Re: Possible race condition with deferred binding on IPF

From: Cary Coutant <>
Date: 2004-03-09 04:15:44
> Converting the ld8 to a ld8.acq is a simple matter of changing the
> second line of this array to
>   0x00, 0x41, 0x3c, 0x70, 0x29, 0xc0,  /*               ld8.acq 
> r16=[r15],8 */

Yes, this is the same bit pattern Steve Ellcey and I came up with.

> 1) If I assemble the sample code above, using GAS 2.14, the first byte
>    of the first bundle is 0a, not 0b.  Hex-editing it to 0b doesn't
>    seem to make any difference to the disassembly, but I would like to
>    know if there is a difference anyway.

As you discovered, that's just a missing stop bit.

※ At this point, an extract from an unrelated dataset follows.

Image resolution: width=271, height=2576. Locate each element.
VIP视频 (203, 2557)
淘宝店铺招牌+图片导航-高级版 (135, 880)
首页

> 2) There is another code sequence synthesized by the linker that might
>    need the same treatment:
> static const bfd_byte plt_header[PLT_HEADER_SIZE] =
> {
>   0x0b, 0x10, 0x00, 0x1c, 0x00, 0x21,  /*   [MMI]       mov r2=r14;;   
>     */
>   0xe0, 0x00, 0x08, 0x00, 0x48, 0x00,  /*               addl r14=0,r2  
>     */
>   0x00, 0x00, 0x04, 0x00,              /*               nop.i 0x0;;    
>     */
>   0x0b, 0x80, 0x20, 0x1c, 0x18, 0x14,  /*   [MMI]       ld8 
> r16=[r14],8;;  */
>   0x10, 0x41, 0x38, 0x30, 0x28, 0x00,  /*               ld8 
> r17=[r14],8    */
>   0x00, 0x00, 0x04, 0x00,              /*               nop.i 0x0;;    
>     */
>   0x11, 0x08, 0x00, 0x1c, 0x18, 0x10,  /*   [MIB]       ld8 r1=[r14]   
>     */
>   0x60, 0x88, 0x04, 0x80, 0x03, 0x00,  /*               mov b6=r17     
>     */
>   0x60, 0x00, 0x80, 0x00               /*               br.few b6;;    
>     */
> };

This code does not need to be patched. The two words loaded here point 
to the dynamic loader's BOR routine. The dynamic loader must provide 
the proper values in the linkage table before the program can run; 
these values will not change, so the ordering isn't important. Adding 
an ld.acq here would unnecessarily slow the code down.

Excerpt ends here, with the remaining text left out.